In the annotated projects folder the user can see different public datasets that have been annotated so far by the contributors. If you would like to join these efforts, make a Fork of this repo and perform a pull request (PR) with your annotated project. If you don’t have a project in mind, you can take one project from the issues and perform the annotation.

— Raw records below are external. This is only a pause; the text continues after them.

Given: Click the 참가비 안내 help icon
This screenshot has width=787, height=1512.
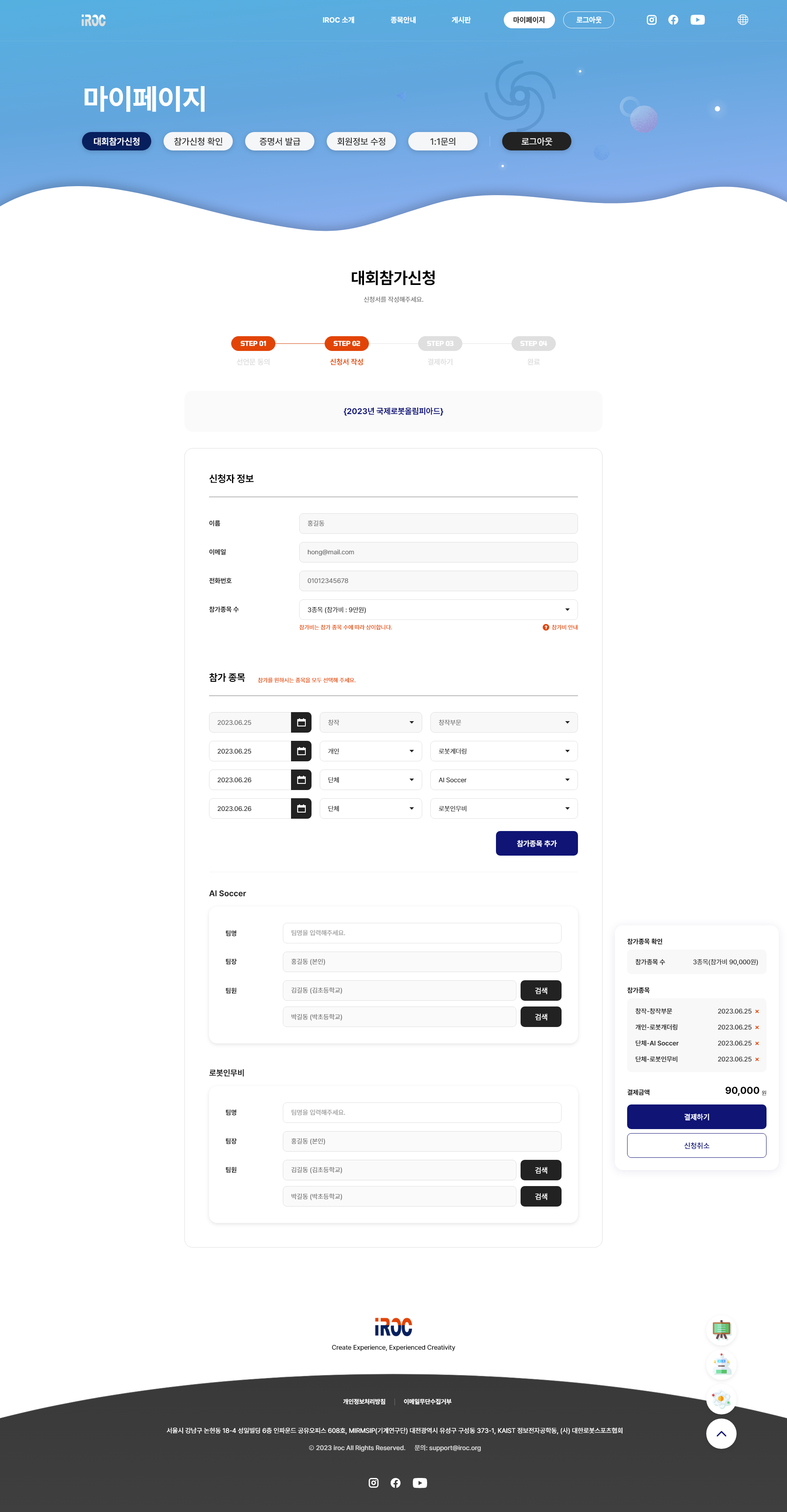Looking at the screenshot, I should [x=546, y=627].
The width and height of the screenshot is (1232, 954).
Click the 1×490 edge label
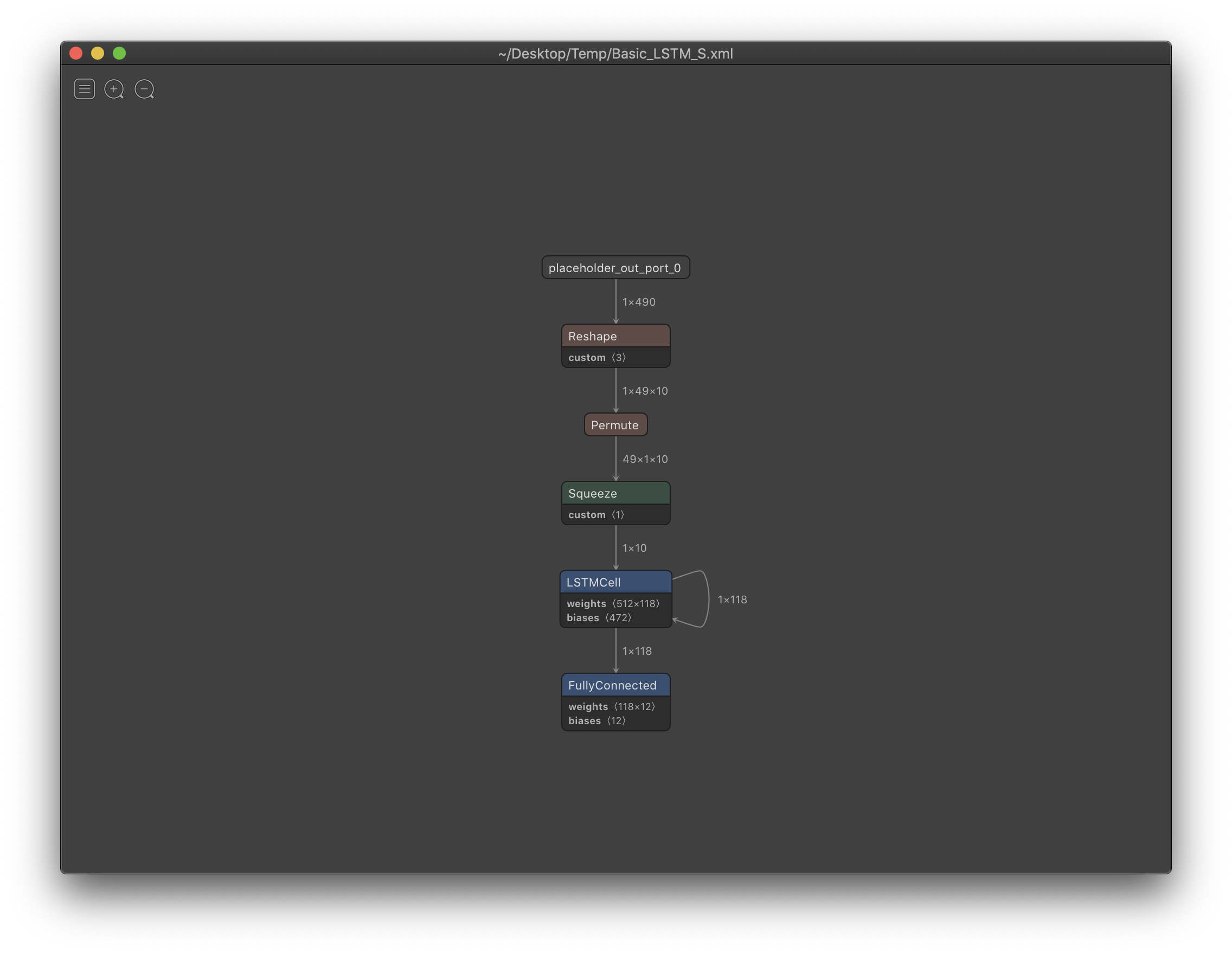click(x=638, y=302)
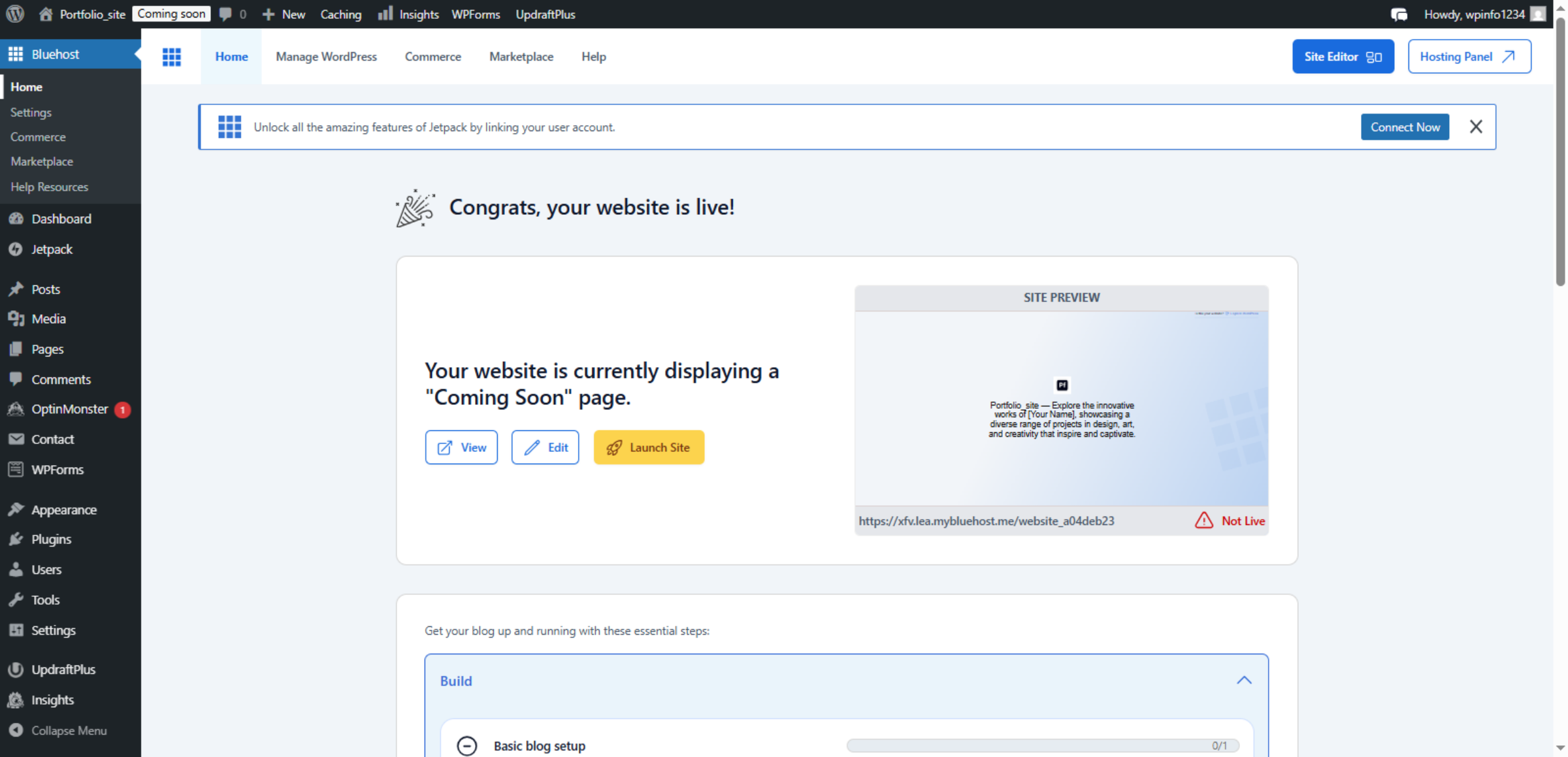The width and height of the screenshot is (1568, 757).
Task: Launch the site with the yellow button
Action: click(x=649, y=447)
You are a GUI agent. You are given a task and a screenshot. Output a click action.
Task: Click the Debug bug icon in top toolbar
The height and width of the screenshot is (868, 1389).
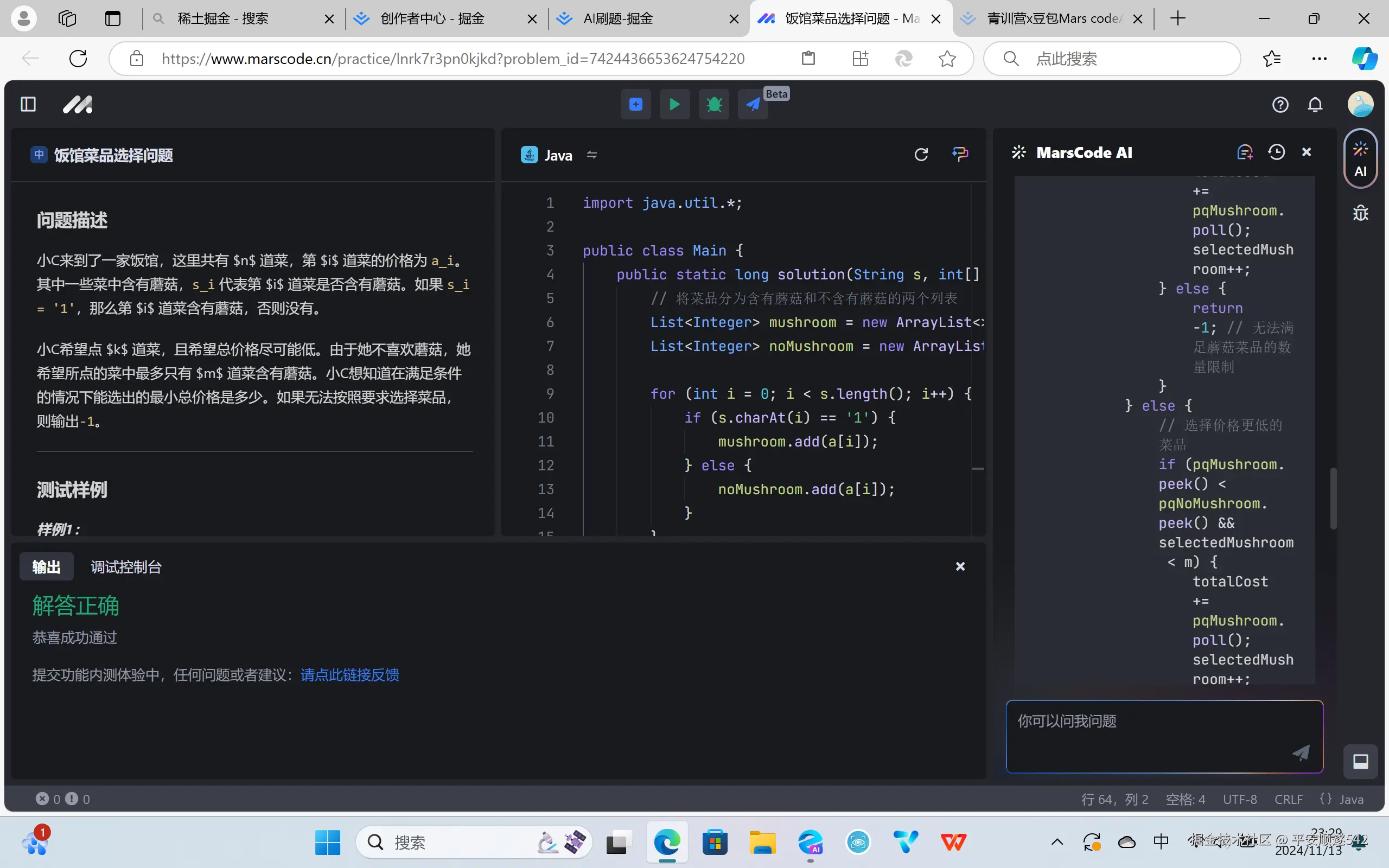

Annotate a dataset in 5 steps:

  1. Read the SDRF specification

  2. Depending on the type of dataset, choose the appropriate sample template

  3. Annotate the the corresponding ProteomeXchange PXD dataset following the guidelines

  4. Validate your SDRF:

    In order to validate your SDRF, you can install the sdrf-pipelines tool in Python

    pip install sdrf-pipelines

    validate the SDRF

    parse_sdrf validate-sdrf --sdrf_file sdrf.tsv

    You can read more about the validator here.

  5. Fork the current repository, add a folder with the ProteomeXchange accession and the annotated sdrf.tsv

6. Core contributors and collaborators

The project is run by different groups:

  • Yasset Perez-Riverol (PRIDE Team, European Bioinformatics Institute - EMBL-EBI, U.K.)

  • Timo Sachsenberg (OpenMS Team, Tübingen University, Germany)

  • Anja Fullgrabe (Expression Atlas Team, European Bioinformatics Institute - EMBL-EBI, U.K.)

  • Nancy George (Expression Atlas Team, European Bioinformatics Institute - EMBL-EBI, U.K.)

  • Mathias Walzer (PRIDE Team, European Bioinformatics Institute - EMBL-EBI, U.K.)

  • Pablo Moreno (Expression Atlas Team, European Bioinformatics Institute - EMBL-EBI, U.K.)

  • Juan Antonio Vizcaíno (PRIDE Team, European Bioinformatics Institute - EMBL-EBI, U.K.)

  • Oliver Alka (OpenMS Team, Tübingen University, Germany)

  • Julianus Pfeuffer (OpenMS Team, Tübingen University, Germany)

  • Marc Vaudel (University of Bergen, Norway)

  • Harald Barsnes (University of Bergen, Norway)

  • Niels Hulstaert (Compomics, University of Gent, Belgium)

  • Lennart Martens (Compomics, University of Gent, Belgium)

  • Expression Atlas Team (European Bioinformatics Institute - EMBL-EBI, U.K.)

  • Lev Levitsky (INEP team, INEPCP RAS, Moscow, Russia)

  • Elizaveta Solovyeva (INEP team, INEPCP RAS, Moscow, Russia)

  • ProteomicsDB Team (Technical University of Munich, Germany)

  • Nicholas Carruthers (Wayne State University, USA)

If you contribute with the following specification, please make sure to add your name to the list of contributors.

7. Code of Conduct

As part of our efforts toward delivering open and inclusive science, we follow the Contributor Convenant Code of Conduct for Open Source Projects.